Existem também situações, referidas no documento 20, em que, contrariamente ao entendimento da AT, a Requerente refere que foi emitida fatura.

Documento 16

Situações relativas a operações com revendedores.

 

Posição da AT sobre o documento 16

A A... alega que neste documento constam situações relativas a operações com revendedores sem, contudo, as identificar. O mapa deste documento é apenas relativo a registos no POS/TPA da A..., não faturados por esta em nome do adquirente, que foram tributados em sede de ISP e CSR, nos termos do n.º 5 do Artigo 93.º do CIEC.

Ora, ao tratar-se de operações com revendedores, conforme refere a requerente, em momento algum deveriam as quantidades faturadas ser registadas no POS/TPA da A... . É obrigatoriedade de quem vende gasóleo colorido e marcado assegurar-se que os titulares de postos de abastecimento devidamente licenciados sejam detentores de terminais point of sale, em cumprimento do disposto no n.º 3 da Portaria n.º 361-A/2008, de 12 Maio.

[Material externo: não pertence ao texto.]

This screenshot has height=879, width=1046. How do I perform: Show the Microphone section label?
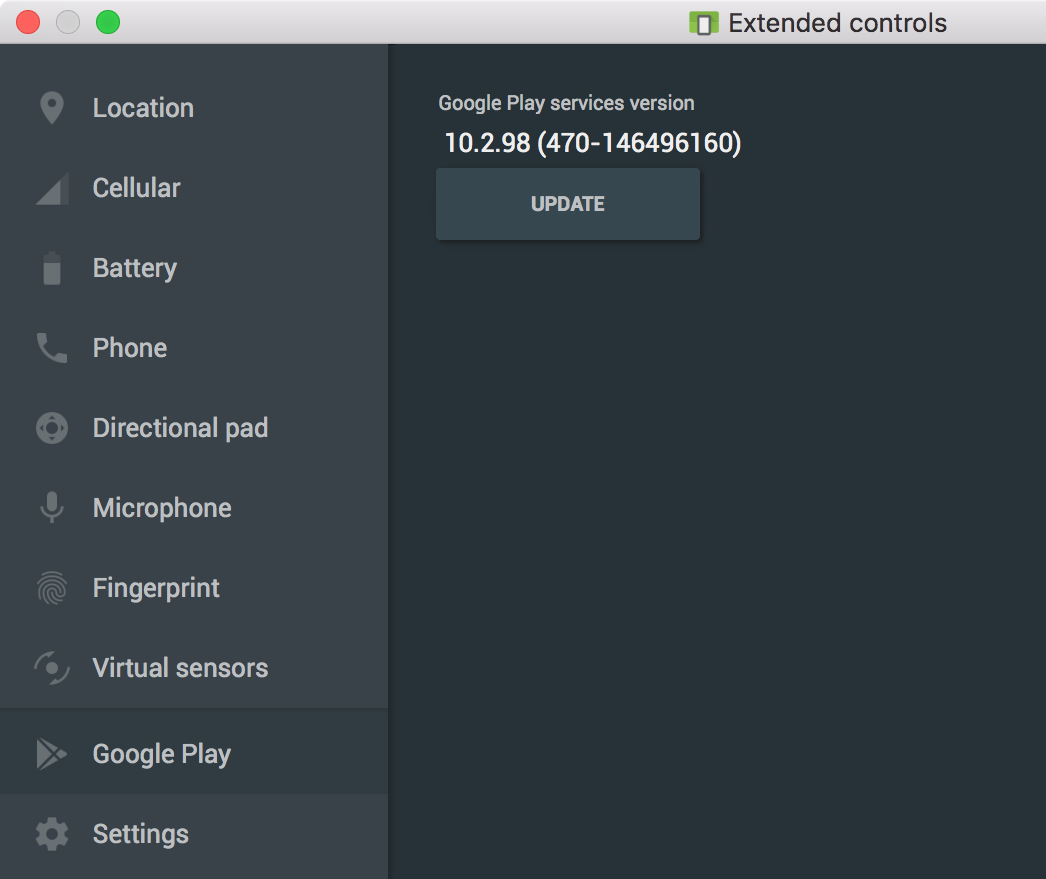tap(162, 508)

E, se a A... disso não se tivesse assegurado e tivesse emitido faturas a revendedores não titulares de POS/TPA, estaríamos perante a situação inversa, ou seja, a existência de faturas sem que tivesse sido efetuado o correspondente registo no POS/TPA. Ora, no caso em apreço estamos apenas em presença de situações em que o NIF do adquirente identificado na fatura é diferente do NIF do titular do cartão de microcircuito utlizado no TPA e não em presença de transações com revendedores.

 

Documentos 17, 18, 19, 20

             17

Requerente - situações em que, por lapso, o cartão de microcircuito foi registado em duplicado.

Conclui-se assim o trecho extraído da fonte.